Sitting outside the council chamber, awaiting the Lord of the City to call us in to him, I rested my head in my hands and rubbed at the grit in my eyes. I was not aware for a while that a figure had come to stand before me.

'Does the Lord Faramir have naught to say in greeting to his kinsman?' a dear voice said.

'Uncle!' I cried in joy; and I stood, and we embraced. Nigh on two years had passed since last he had come to Minas Tirith, and no time had I had to journey to the coast. Seeing him once again reminded me how much I had missed him. He spoke softly some words about my brother, to console us both in our grief; then he held my face between his hands for a moment and a look of concern passed over him. 'You look fit to drop,' he said. 'When did you return to the city?'

'Yester eve, and under darkness,' I said. 'But,' and I glanced behind him at the still closed door, 'Things do not stand well between us.'

He muttered a low curse, most unlike his usual courtesy. 'Naught changes with the Lord Denethor, then. What was your offence on this occasion?'

Although I would trust my uncle with my soul, Mithrandir had not given me leave to speak about the errand of the Ringbearer, and I did not wish to broach the matter in such an open place. But I could say enough that would put him close to the mark. 'What has my offence ever been, uncle?' I said sadly. 'I am not Boromir, and that is enough. And now I live while he does not. That, I think, can never be pardoned.' As I finished speaking, we were summoned in, and he had time only to press my hand very quickly.

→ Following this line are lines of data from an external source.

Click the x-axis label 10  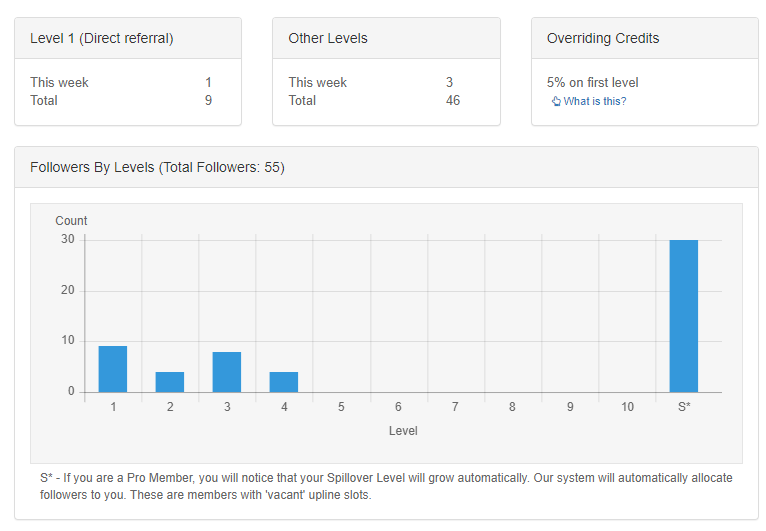pos(627,407)
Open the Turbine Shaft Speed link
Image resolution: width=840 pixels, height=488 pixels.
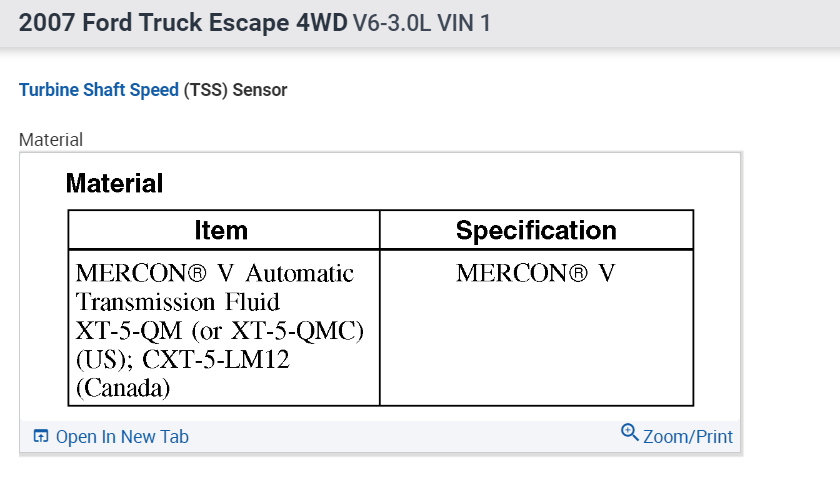tap(99, 90)
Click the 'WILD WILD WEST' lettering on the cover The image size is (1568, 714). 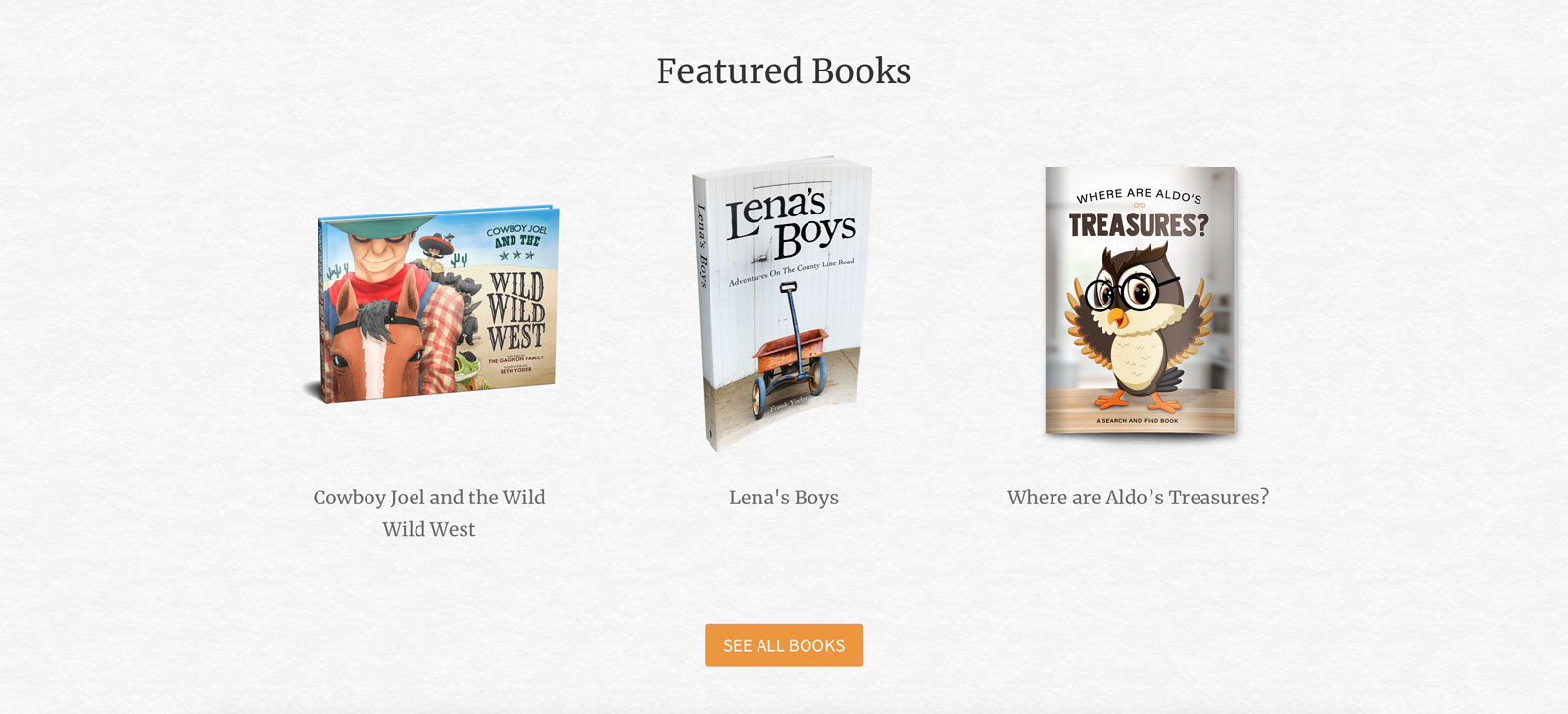[x=516, y=311]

Perhaps if I had argued that we should defend the fords and the Pelennor at all costs, my father would have decided otherwise. For their defence seemed to me futile; and, worse, for it would needlessly cost the lives of many brave men. But this way, at least, I had obliged him by preferring a course whose denial better suited his wrath towards me.

This was to be my punishment, I reflected, as I left the council chamber; and he could not have chosen a surer fate for me than if he had sent me straight for execution. And then my spirit failed me, and I had to stop as I walked along the passageway to regain my composure. I put my forearm against the wall to steady myself, and rested my head upon it. My left hand strayed wearily to my sword hilt. Then I felt a hand upon my back. I turned to behold my uncle. He seemed to be somewhat in shock, his face grey. We clasped arms, and for a moment it seemed that I was comforting him. 'In the name of all the Valar, ride safe, son,' he implored me.

I looked back at him steadily. 'This is a bitter parting, but let us at least not deceive ourselves,' I said quietly. 'For we both know that if I return alive, it will have taken all the grace of the Valar to ensure it. And it shall not be in accordance with the will of the Steward.'

Then we embraced, and I bowed my head and rested it for a moment on his shoulder. Then I left the citadel, bound for Osgiliath, and the fate which my father had judged I deserved.